I often meet errors with chararray bag items. It seems that a bag
item can be casted to some other type rather than specified chararray
type. May be it's just before becoming a true chararray value. But
it can produce strange errors.
I suppose that there is a try to recognize bag item type somewhere in
deserializer, right? So why the user specified type is not used
directly.
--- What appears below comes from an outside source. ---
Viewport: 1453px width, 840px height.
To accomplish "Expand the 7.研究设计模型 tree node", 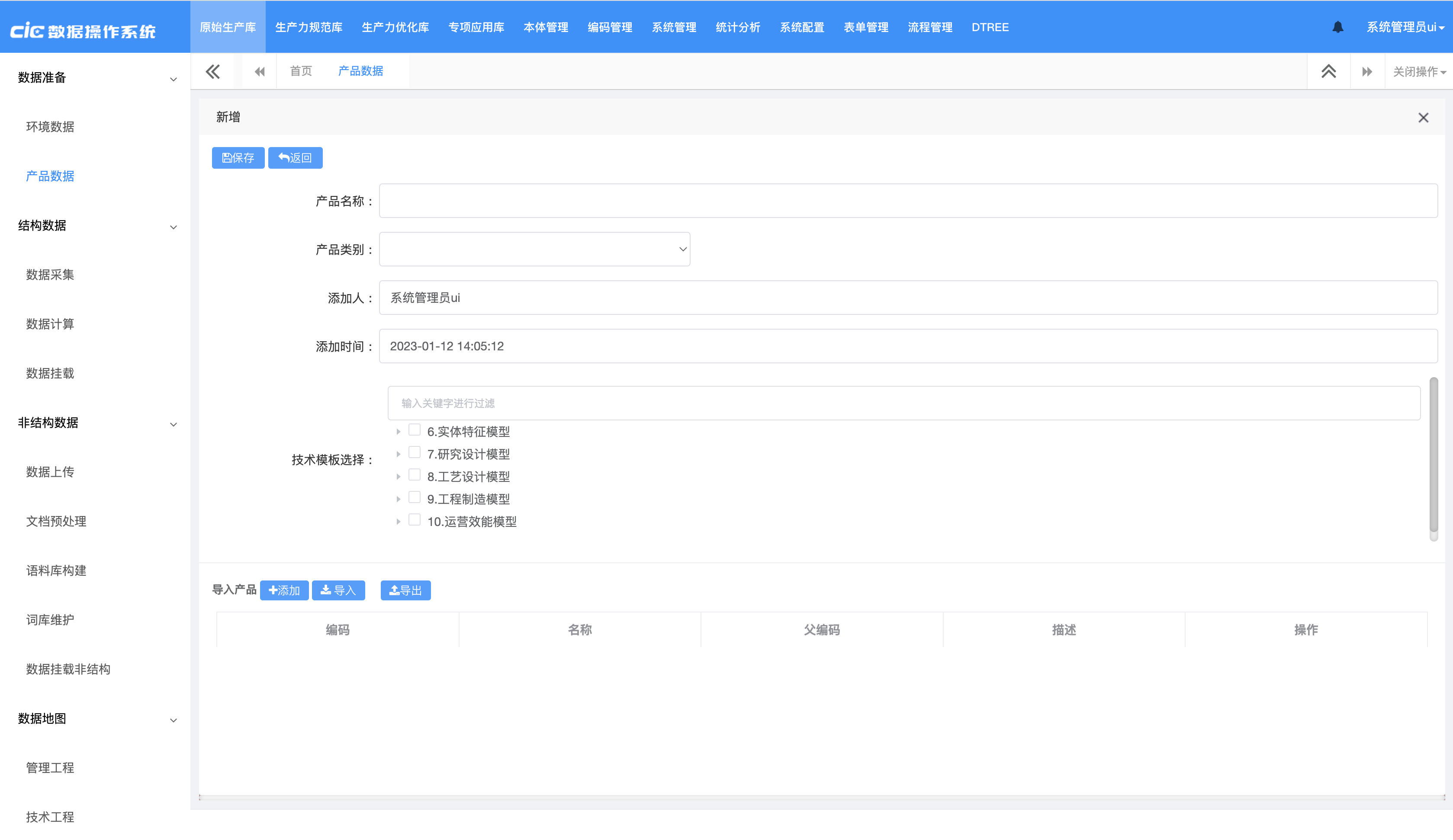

And what are the symbols that a string should not have to
be not casted to other type?
The latest issue with bags:
a = load 'a' as (word: chararray, length: long, phrases: bag{t:
tuple(id: chararray)});
b = order a by word;
store b into 'b';
It gives lots of errors like:
2009-01-10 20:01:49,507 [main] ERROR
org.apache.pig.backend.hadoop.executionengine.mapReduceLayer.Launcher
- Error message from task (map)
task_200901101933_0007_m_000077java.lang.RuntimeException: Unexpected
data type 116 found in stream.
at
org.apache.pig.data.DataReaderWriter.readDatum(DataReaderWriter.java:117)
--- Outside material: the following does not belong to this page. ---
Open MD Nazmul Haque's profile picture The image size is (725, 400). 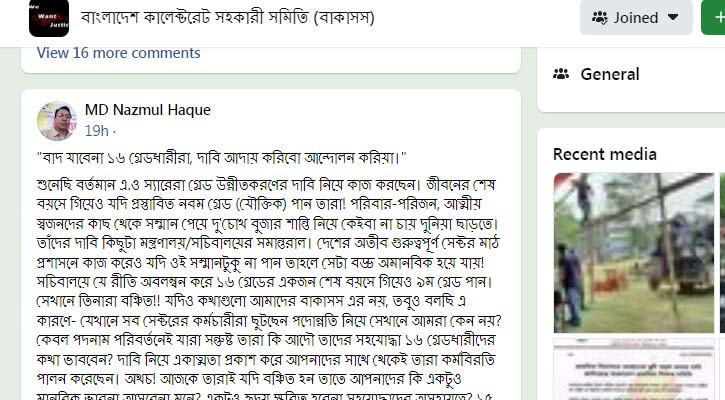57,121
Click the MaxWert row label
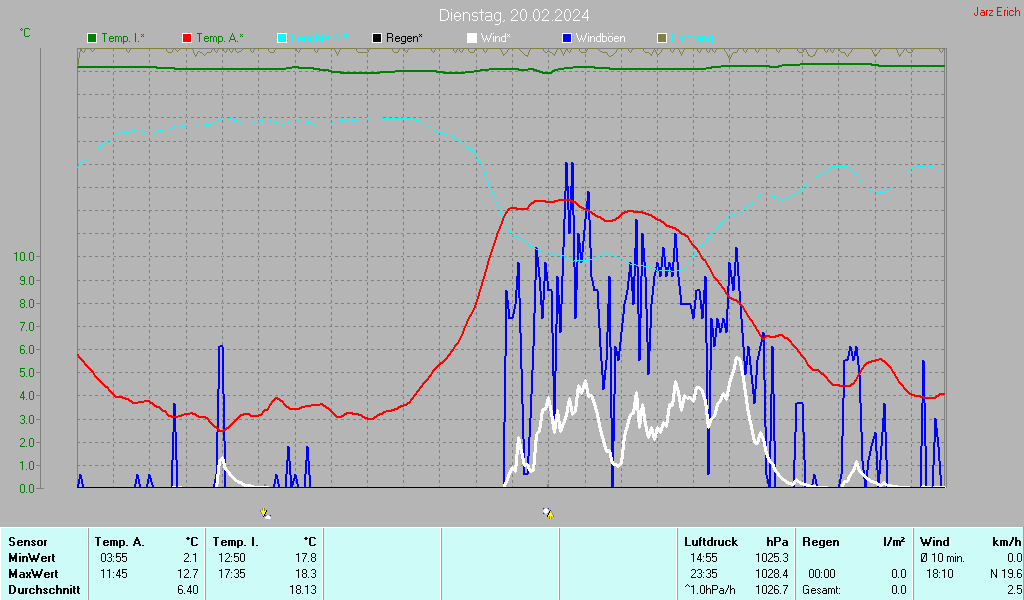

at org.apache.pig.builtin.BinStorage.getNext(BinStorage.java:90)
at
org.apache.pig.impl.builtin.RandomSampleLoader.getNext(RandomSampleLoader.java:44)
at
org.apache.pig.backend.executionengine.PigSlice.next(PigSlice.java:101)
at
org.apache.pig.backend.hadoop.executionengine.mapReduceLayer.SliceWrapper$1.next(SliceWrapper.java:157)
at
org.apache.pig.backend.hadoop.executionengine.mapReduceLayer.SliceWrapper$1.next(SliceWrapper.java:133)
at
org.apache.hadoop.mapred.MapTask$TrackedRecordReader.moveToNext(MapTask.java:186)
at
org.apache.hadoop.mapred.MapTask$TrackedRecordReader.next(MapTask.java:170)
at org.apache.hadoop.mapred.MapRunner.run(MapRunner.java:48)
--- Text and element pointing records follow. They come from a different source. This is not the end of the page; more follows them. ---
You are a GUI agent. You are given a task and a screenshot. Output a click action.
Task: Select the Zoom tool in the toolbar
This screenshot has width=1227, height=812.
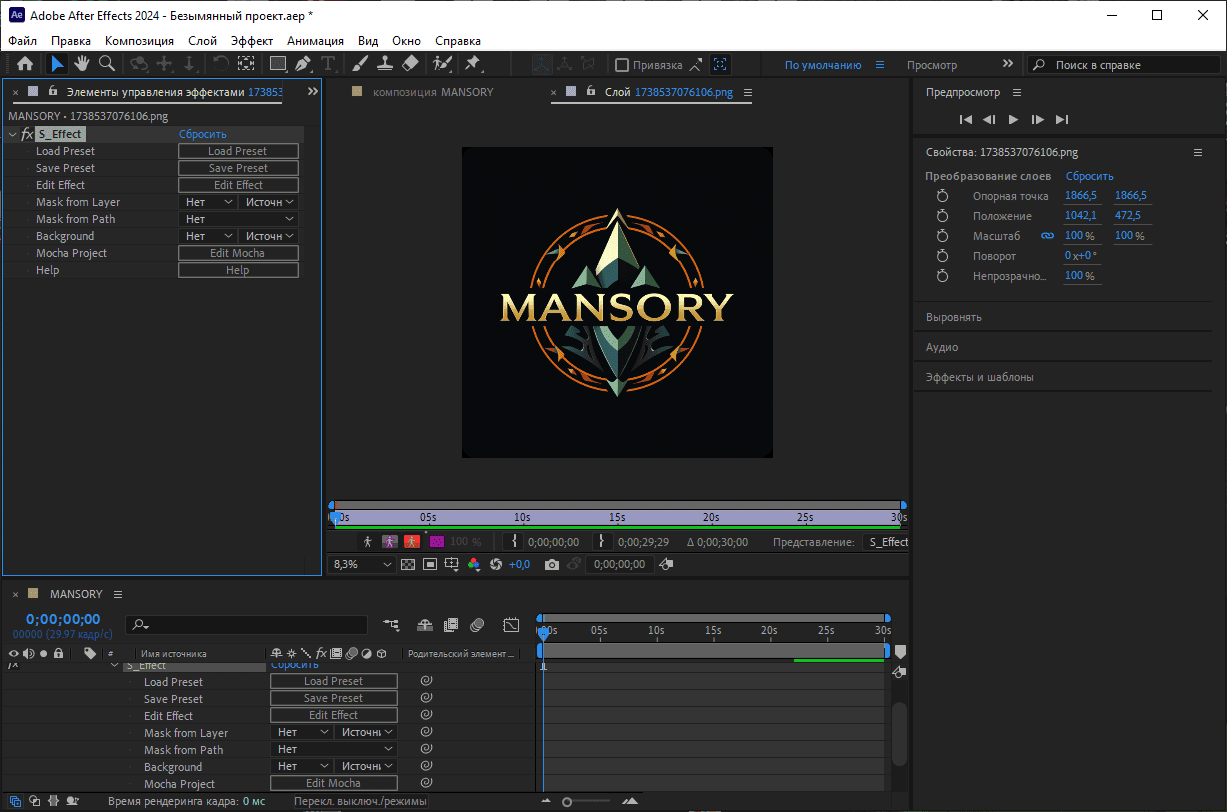tap(106, 64)
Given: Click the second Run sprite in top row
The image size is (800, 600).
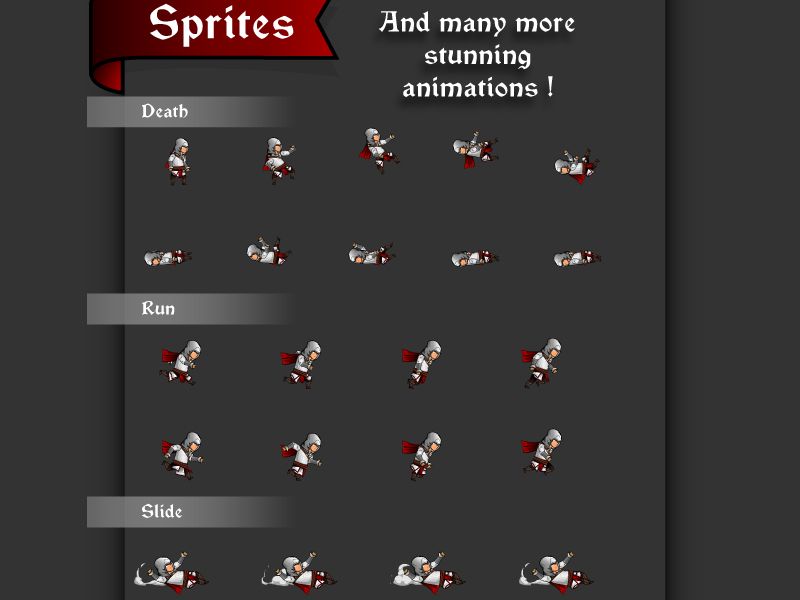Looking at the screenshot, I should (301, 364).
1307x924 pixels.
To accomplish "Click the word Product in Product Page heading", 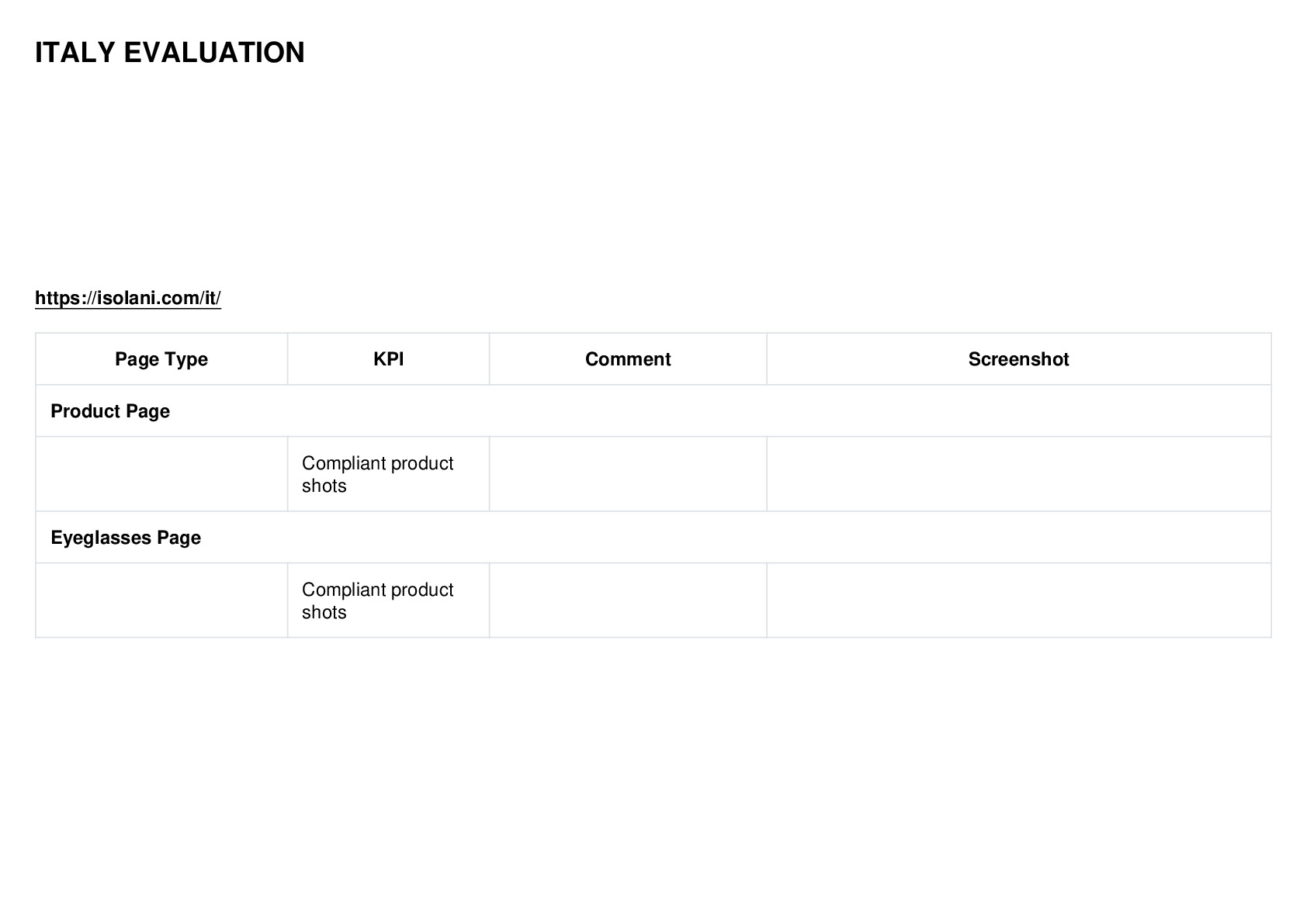I will pos(81,411).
at org.apache.hadoop.mapred.MapTask.run(MapTask.java:332)
at org.apache.hadoop.mapred.Child.main(Child.java:155)
The number in "Unexpected data type 116 found in stream" message varies.
2009-01-10 20:01:49,507 [main] ERROR
org.apache.pig.backend.hadoop.executionengine.mapReduceLayer.Launcher
- Error message from task (map)
task_200901101933_0007_m_000078java.lang.OutOfMemoryError: Java heap
space
at
org.apache.pig.data.DataReaderWriter.readDatum(DataReaderWriter.java:105)
at org.apache.pig.builtin.BinStorage.getNext(BinStorage.java:90)
at
org.apache.pig.impl.builtin.RandomSampleLoader.getNext(RandomSampleLoader.java:44)
at
org.apache.pig.backend.executionengine.PigSlice.next(PigSlice.java:101)
at
org.apache.pig.backend.hadoop.executionengine.mapReduceLayer.SliceWrapper$1.next(SliceWrapper.java:157)
at
org.apache.pig.backend.hadoop.executionengine.mapReduceLayer.SliceWrapper$1.next(SliceWrapper.java:133)
at
org.apache.hadoop.mapred.MapTask$TrackedRecordReader.moveToNext(MapTask.java:186)
at
org.apache.hadoop.mapred.MapTask$TrackedRecordReader.next(MapTask.java:170)
at org.apache.hadoop.mapred.MapRunner.run(MapRunner.java:48)
at org.apache.hadoop.mapred.MapTask.run(MapTask.java:332)
at org.apache.hadoop.mapred.Child.main(Child.java:155)
The data files are not very large and mapred.child.java.opts options
is -Xmx2048m.
If column 'phrases' is filtered out before ordering, everything is ok.
What is wrong with my bags usage?
Thanks.